__EXERCISE DESCRIPTION__:
Set down every line from the one containing "Given: Click the" through the last line of the records below, exactly as written, and leave out the pictures.

MATERIAL SUPPLIED START

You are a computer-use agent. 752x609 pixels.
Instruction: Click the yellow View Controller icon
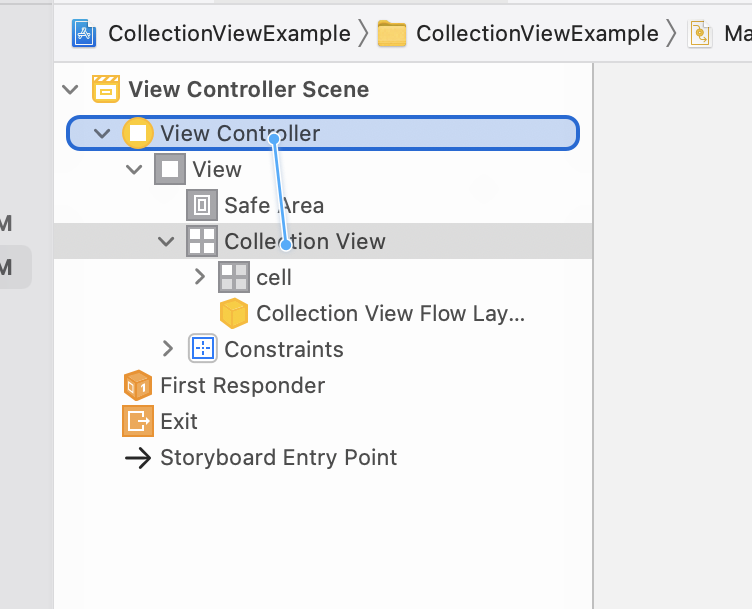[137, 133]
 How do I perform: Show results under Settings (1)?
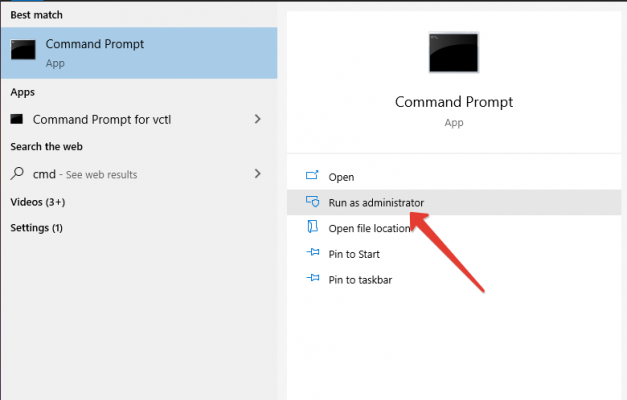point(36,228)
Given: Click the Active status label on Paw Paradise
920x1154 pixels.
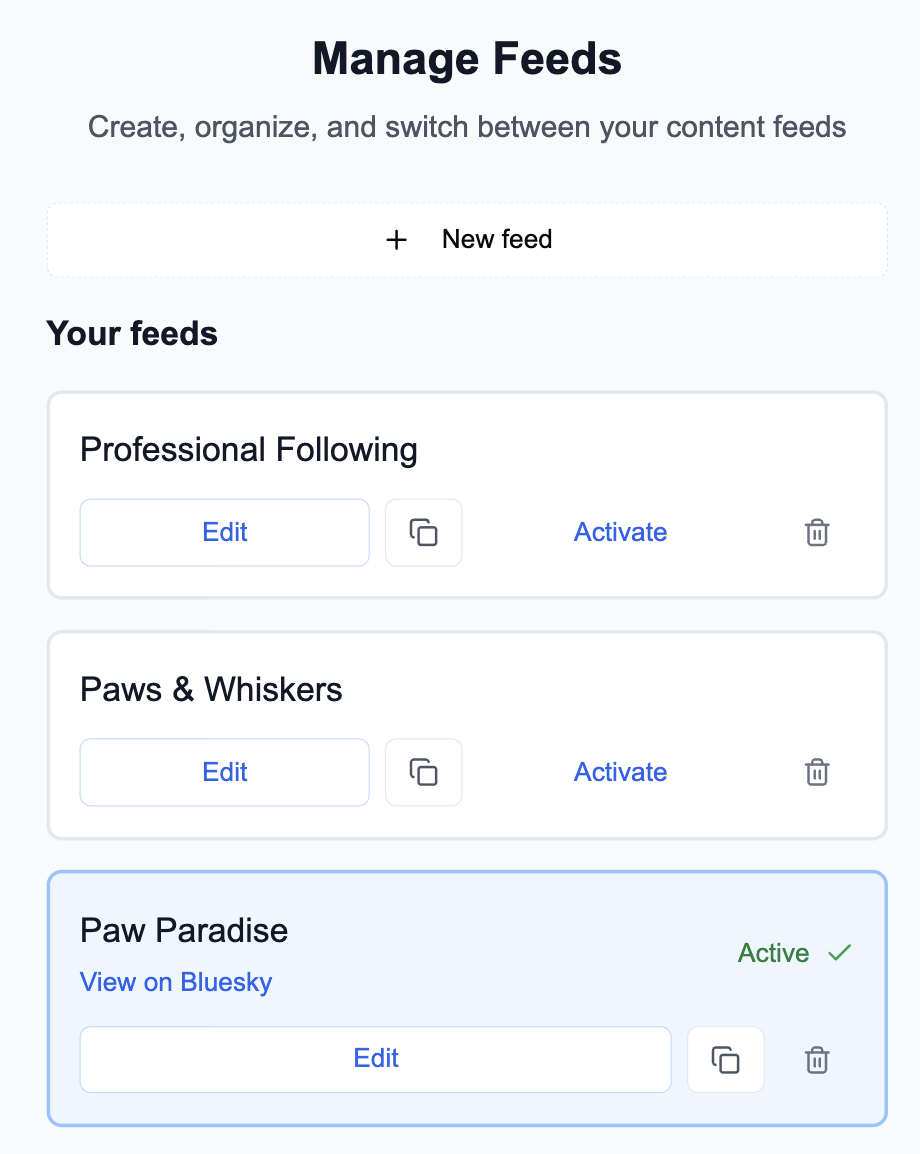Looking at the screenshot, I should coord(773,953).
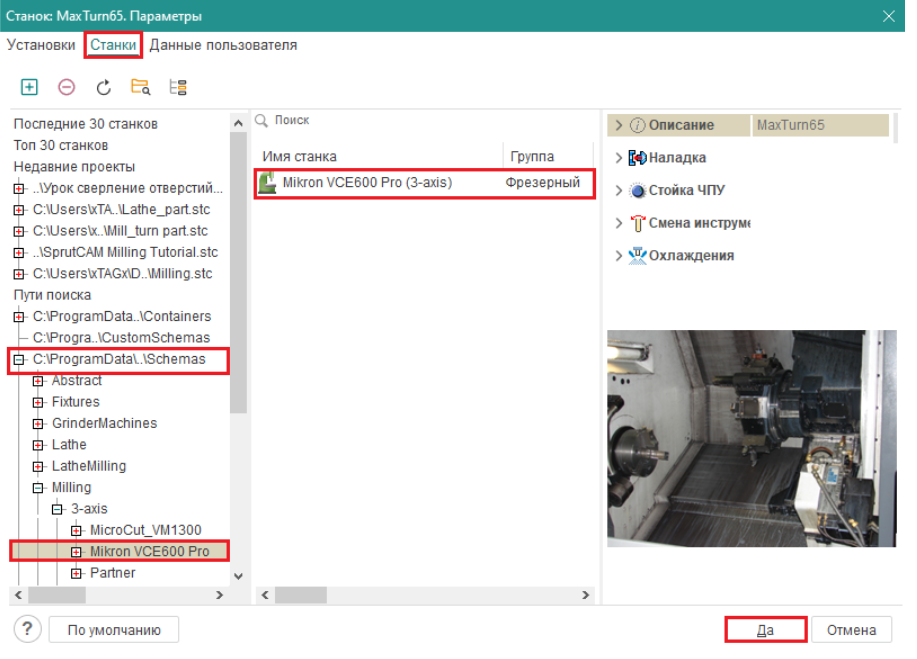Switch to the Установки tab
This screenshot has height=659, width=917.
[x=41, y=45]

MATERIAL SUPPLIED END

__ANSWER FOR THE TASK__:
Given: Click the Active status label on Paw Paradise
920x1154 pixels.
Looking at the screenshot, I should coord(773,953).
Switch to the Установки tab
This screenshot has height=659, width=917.
[x=41, y=45]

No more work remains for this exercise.